Stored dataset items:
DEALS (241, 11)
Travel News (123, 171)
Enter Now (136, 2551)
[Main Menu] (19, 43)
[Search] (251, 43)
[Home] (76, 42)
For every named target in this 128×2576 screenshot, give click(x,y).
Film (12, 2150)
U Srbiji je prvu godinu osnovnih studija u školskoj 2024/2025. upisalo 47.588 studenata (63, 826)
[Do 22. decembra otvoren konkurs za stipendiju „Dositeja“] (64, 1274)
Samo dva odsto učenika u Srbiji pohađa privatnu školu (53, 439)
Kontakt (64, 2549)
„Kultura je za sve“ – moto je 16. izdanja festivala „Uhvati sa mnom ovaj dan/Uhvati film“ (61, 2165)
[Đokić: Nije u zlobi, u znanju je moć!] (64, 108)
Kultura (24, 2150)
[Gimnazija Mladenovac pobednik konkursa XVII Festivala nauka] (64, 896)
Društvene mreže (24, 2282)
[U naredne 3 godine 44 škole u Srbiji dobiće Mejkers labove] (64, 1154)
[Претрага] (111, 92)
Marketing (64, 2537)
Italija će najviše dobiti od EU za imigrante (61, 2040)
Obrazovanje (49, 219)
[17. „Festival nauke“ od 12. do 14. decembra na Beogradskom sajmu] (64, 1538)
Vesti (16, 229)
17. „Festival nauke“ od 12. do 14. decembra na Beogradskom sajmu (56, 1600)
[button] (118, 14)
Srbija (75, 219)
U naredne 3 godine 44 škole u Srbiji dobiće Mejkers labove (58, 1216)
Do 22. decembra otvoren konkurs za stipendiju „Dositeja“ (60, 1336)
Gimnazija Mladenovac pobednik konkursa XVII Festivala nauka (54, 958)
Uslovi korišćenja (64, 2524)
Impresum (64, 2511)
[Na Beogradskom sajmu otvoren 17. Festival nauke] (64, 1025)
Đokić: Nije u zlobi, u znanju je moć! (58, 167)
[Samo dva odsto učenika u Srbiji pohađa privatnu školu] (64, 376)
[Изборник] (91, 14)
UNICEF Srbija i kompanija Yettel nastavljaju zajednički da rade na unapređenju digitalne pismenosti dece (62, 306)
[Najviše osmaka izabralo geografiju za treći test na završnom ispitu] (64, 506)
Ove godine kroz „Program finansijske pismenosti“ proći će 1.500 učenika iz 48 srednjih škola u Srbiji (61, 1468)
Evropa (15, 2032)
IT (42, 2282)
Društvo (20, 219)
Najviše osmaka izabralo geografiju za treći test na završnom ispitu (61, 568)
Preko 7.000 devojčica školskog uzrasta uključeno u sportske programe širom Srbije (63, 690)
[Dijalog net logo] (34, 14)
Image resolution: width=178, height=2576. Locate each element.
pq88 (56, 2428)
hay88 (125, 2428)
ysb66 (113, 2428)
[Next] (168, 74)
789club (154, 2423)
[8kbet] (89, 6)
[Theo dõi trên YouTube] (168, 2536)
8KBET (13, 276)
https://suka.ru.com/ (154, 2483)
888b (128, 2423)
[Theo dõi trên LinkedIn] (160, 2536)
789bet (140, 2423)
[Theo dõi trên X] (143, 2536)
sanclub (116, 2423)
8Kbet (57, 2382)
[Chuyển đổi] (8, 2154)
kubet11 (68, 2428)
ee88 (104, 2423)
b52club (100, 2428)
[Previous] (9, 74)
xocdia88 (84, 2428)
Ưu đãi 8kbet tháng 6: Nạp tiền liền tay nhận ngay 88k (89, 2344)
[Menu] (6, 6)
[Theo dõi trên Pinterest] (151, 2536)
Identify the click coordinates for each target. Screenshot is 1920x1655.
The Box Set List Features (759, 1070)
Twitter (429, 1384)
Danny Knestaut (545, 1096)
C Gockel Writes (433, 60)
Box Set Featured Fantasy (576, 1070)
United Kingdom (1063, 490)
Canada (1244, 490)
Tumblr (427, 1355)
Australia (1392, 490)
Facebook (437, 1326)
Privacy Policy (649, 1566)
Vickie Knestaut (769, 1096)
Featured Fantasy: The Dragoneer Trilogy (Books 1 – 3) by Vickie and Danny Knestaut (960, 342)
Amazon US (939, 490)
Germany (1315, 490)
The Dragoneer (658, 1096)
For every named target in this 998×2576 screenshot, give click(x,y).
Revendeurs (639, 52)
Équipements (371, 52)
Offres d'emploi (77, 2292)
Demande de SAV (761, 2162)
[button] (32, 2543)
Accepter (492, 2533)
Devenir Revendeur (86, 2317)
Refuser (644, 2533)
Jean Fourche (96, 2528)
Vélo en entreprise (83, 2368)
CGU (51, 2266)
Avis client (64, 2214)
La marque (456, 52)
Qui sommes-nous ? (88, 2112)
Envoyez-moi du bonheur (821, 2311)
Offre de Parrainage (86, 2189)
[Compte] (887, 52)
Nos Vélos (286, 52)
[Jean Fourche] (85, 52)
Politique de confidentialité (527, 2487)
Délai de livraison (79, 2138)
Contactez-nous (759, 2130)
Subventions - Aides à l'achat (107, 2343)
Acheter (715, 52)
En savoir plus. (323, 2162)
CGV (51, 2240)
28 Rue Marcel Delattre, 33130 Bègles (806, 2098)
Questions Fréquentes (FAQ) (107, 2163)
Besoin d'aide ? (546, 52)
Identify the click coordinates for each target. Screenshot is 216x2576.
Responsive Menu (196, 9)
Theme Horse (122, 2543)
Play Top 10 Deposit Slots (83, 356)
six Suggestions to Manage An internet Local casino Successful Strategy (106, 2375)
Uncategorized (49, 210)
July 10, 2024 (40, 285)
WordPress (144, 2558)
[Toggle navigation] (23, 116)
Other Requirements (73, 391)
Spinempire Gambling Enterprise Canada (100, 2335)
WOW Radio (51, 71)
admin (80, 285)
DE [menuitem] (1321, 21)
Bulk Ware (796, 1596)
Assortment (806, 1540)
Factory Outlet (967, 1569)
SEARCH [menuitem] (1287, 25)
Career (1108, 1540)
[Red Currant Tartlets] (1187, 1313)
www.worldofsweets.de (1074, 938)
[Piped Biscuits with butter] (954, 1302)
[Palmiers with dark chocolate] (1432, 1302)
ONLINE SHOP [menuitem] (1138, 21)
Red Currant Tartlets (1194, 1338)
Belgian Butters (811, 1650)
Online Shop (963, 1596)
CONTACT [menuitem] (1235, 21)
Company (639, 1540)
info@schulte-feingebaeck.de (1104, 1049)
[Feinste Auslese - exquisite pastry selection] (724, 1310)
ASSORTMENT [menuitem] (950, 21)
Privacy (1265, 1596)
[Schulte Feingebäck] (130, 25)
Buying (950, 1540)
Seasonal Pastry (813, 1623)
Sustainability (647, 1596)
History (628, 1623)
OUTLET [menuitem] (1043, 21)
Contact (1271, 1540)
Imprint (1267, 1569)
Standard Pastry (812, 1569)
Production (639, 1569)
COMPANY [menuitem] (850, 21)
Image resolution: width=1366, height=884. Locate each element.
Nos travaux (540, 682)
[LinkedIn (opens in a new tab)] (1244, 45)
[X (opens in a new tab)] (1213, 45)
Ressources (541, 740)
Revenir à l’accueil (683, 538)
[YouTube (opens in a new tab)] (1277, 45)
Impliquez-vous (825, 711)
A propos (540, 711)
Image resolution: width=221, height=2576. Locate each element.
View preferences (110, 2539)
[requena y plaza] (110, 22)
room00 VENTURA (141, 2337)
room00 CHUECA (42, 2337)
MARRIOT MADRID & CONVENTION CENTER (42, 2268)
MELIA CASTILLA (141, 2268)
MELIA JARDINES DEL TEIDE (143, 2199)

_Exercise objective_:
In the records above, locate every line with the string "labove" and copy it.

_Task answer_:
[U naredne 3 godine 44 škole u Srbiji dobiće Mejkers labove] (64, 1154)
U naredne 3 godine 44 škole u Srbiji dobiće Mejkers labove (58, 1216)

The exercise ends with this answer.